Lake Victoria Basin (LVB) is an important ecosystem in the Eastern African Region. It is shared among five East Africa countries which are Burundi, Kenya, Rwanda, Tanzania and Uganda. The Basin is also rich in natural resources which include fresh water, fishery, minerals, forests and fertile land for agriculture. These resources have recently contributed to rapid urbanization and increasing human population. The negative impacts of climate change and variability are compounding the existing challenges. Consequently, increasing number of human activities has gradually speed-up contamination and damage to fresh water resources in the LVB [1] . Water quality monitoring and evaluation is therefore very critical for sustainable water resources management and utilization programs and has increasingly attracted a great deal of research and development attention. However, in most developing countries like Tanzania, water quality monitoring and evaluation is entirely a manual process. This traditional approach of water quality monitoring based on sampling and subsequent analyses in water laboratories is expensive, time-consuming and has a low resolution both in time and space.

Over recent years, wireless sensor networks (WSNs) have received considerable attention in environmental and industrial monitoring and control applications. Being one of the main building blocks in ambient intelligence, WSNs provide significant advantages both in cost as well as in distributed intelligence [2] . On the other hand, installation and maintenance expenses are reduced because of the use of cheap devices which do not require wiring. It is for this reason that WSN technology has been attracting rapidly growing attention both from academia and in industry. This technology can definitely be applied in the water quality monitoring and evaluation process by providing best approach to real time data acquisition, transmission and processing.
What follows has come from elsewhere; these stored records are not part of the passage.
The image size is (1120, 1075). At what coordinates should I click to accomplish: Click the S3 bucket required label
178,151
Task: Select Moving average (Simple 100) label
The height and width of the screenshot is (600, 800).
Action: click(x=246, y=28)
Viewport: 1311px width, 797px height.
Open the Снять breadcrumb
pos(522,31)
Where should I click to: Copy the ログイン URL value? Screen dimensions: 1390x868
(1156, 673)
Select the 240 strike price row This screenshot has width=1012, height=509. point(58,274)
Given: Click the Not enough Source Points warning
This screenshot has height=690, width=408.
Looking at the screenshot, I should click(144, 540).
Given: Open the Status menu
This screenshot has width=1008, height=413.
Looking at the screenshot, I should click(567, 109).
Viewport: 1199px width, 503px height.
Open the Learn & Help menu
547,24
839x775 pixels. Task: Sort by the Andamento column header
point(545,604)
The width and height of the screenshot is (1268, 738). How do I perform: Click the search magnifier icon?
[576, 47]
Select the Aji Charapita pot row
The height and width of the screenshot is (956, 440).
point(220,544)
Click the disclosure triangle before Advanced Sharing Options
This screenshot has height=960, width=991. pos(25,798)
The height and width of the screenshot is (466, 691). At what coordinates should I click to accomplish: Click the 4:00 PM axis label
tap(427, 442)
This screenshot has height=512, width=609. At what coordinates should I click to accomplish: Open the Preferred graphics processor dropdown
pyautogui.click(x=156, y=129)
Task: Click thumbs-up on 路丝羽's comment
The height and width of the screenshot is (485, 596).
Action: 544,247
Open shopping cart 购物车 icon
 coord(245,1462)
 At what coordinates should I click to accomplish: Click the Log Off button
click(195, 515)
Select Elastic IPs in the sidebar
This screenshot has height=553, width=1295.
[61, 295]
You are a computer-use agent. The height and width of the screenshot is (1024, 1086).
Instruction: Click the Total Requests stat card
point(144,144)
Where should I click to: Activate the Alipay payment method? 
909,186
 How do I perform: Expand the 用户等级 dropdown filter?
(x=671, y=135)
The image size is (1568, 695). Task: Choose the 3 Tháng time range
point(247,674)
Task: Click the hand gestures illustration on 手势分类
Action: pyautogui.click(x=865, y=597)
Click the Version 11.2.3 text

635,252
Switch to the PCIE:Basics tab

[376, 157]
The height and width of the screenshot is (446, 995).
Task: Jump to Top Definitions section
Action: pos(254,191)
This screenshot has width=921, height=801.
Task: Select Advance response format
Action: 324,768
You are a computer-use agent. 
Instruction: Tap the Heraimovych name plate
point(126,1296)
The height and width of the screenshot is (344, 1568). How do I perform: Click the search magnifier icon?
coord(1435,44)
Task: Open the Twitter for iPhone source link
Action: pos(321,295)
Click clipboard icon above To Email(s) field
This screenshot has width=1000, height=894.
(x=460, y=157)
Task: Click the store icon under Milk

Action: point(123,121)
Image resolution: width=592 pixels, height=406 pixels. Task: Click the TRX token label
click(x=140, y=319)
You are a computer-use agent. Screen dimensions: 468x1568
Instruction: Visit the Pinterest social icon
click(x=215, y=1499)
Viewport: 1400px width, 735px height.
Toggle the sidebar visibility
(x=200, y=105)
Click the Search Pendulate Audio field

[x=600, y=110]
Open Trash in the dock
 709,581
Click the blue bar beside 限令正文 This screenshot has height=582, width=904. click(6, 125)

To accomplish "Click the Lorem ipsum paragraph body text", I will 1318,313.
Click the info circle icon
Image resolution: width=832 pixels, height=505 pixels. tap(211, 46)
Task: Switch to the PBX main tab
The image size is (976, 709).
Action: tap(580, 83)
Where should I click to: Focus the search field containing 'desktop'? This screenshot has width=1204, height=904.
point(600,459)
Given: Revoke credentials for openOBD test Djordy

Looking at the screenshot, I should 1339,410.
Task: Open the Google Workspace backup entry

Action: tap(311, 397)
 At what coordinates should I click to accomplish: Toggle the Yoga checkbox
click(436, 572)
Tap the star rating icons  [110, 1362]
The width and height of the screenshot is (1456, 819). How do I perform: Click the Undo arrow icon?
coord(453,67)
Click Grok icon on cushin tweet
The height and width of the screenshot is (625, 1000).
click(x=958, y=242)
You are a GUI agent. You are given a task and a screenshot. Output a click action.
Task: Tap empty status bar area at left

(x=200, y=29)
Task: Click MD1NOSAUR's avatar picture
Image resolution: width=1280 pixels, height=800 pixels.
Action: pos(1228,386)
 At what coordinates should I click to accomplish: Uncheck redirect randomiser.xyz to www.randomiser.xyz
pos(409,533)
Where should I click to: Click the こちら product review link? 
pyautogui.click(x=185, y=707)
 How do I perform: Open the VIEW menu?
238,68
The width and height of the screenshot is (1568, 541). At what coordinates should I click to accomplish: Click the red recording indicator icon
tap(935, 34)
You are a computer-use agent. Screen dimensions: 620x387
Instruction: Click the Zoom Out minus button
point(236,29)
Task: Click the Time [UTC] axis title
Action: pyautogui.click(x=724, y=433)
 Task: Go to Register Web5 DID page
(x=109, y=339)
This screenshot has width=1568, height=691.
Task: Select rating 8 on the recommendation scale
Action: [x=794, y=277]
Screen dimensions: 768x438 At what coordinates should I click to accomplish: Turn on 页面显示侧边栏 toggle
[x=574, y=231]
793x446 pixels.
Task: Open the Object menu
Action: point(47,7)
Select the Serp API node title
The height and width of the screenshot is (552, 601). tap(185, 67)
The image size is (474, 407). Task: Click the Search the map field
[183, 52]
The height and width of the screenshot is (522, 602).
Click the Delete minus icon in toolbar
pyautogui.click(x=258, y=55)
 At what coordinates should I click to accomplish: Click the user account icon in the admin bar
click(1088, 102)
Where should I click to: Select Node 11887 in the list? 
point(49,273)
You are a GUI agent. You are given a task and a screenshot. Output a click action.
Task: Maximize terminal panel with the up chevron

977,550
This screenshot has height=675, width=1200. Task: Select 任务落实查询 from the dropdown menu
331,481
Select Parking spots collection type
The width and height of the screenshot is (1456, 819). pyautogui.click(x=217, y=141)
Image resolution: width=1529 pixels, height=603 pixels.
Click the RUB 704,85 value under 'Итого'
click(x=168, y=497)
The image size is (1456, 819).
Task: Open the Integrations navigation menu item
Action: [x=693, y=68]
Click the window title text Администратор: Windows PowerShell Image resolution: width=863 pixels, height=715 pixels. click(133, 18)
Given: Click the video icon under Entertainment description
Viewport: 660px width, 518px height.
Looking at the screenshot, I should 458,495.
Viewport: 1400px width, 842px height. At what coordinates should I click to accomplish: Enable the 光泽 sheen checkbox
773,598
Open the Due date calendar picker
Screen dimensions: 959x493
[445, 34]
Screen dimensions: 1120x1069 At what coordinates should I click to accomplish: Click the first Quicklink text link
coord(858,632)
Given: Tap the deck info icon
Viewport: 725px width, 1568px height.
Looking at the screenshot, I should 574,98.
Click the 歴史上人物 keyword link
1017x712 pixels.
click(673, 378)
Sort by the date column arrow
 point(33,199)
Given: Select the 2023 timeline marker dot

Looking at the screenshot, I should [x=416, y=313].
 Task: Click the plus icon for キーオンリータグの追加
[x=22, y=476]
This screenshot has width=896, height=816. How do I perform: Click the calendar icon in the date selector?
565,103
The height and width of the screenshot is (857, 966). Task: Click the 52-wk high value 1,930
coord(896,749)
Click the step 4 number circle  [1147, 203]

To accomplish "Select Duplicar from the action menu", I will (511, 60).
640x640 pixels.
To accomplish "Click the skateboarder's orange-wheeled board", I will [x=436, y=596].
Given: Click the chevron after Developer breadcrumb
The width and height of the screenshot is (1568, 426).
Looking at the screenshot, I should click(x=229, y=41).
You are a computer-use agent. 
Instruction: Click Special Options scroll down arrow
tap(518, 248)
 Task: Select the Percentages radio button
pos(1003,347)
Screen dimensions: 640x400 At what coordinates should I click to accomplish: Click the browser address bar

Chaamwe [3] stressed the fact that WSNs are suitable for water quality monitoring. In [4] , Zennaro et al. proposed the design of WSN for water quality monitoring system. They used Sun SPOT motes and 90-FLT series E sensors by TPS to measure water pH, conductivity, total dissolved salt (TDS), dissolved oxygen (DO), turbidity and temperature. The authors reported that the proposed system cost around US $3400. However their solution is not suitable for long-term outdoor environments. Using ARM controller, Kumar et al. [5] presented WSN solar-based water quality monitoring system for measuring water pH, Oxygen level and turbidity. Furthermore, Aravinda et al. [6] presented a low-cost wireless water physic-chemistry sensing system using Arduino Mega 2560. They measured pH, DO, conductibility, oxidation reduction potential, light and temperature of water. The authors reported that the system cost around US $1040. However their approach used a computer as the gateway which is costly.

In this paper, a proposed WSN water quality monitoring system prototype is presented. The system consists of an Arduino microcontroller, a set of water quality sensors, and a network connection module. It measures water quality parameters including temperature, DO, pH and electrical conductivity (EC) values in real-time. The experimental results showed that the system has great prospect and can be used to operate in real world environment for optimum control of aquaculture environment. Considering the previously proposed systems, the proposed prototype provides software module that allow users to visualize the data from the WSN without installing specific software. Moreover, the prototype is suitable for long-term outdoor environments and implement low-cost gateway module.

The rest of the paper is organized as follows. Section 2 describes a development of the proposed WSN system prototype and outlines its key features together with details on how the proposed system was implemented and tested. Section 3 provides the preliminary results and discussion. Finally, Section 4 presents the concluding remarks of this work and introduces relevant open issues which have been identified.

2. Proposed WSN System Prototype

The proposed WSN system prototype was developed as a component of the Water Resource Governance System (WaGoSy); an innovative and integrated ICT solution which was designed to address challenges of water resources governance facing the LVB. The ultimate purpose of the proposed WSN system prototype is to automate the monitoring of water quality for supporting sustainable utilization and management of water resources in the basin. The proposed WSN system consists of three main building blocks namely, WSN sensor nodes, WSN gateway node and application software.

2.1. WSN Sensor Node

The WSN sensor node is the main building block of the developed WSN system prototype. It is equipped with sensor and microcontroller units, Global Positioning System (GPS) receiver, power supply and Radio Frequency (RF) transceiver. The sensor unit essentially consists of several sensors used for detection of water quality parameters. In this prototype, four sensors for measuring pH, EC, DO and temperature are employed to provide general characterization of water quality. However, the sensor node is scalable to allow more sensors depending on needs. Table 1 summarizes the specifications for sensors used in the prototype.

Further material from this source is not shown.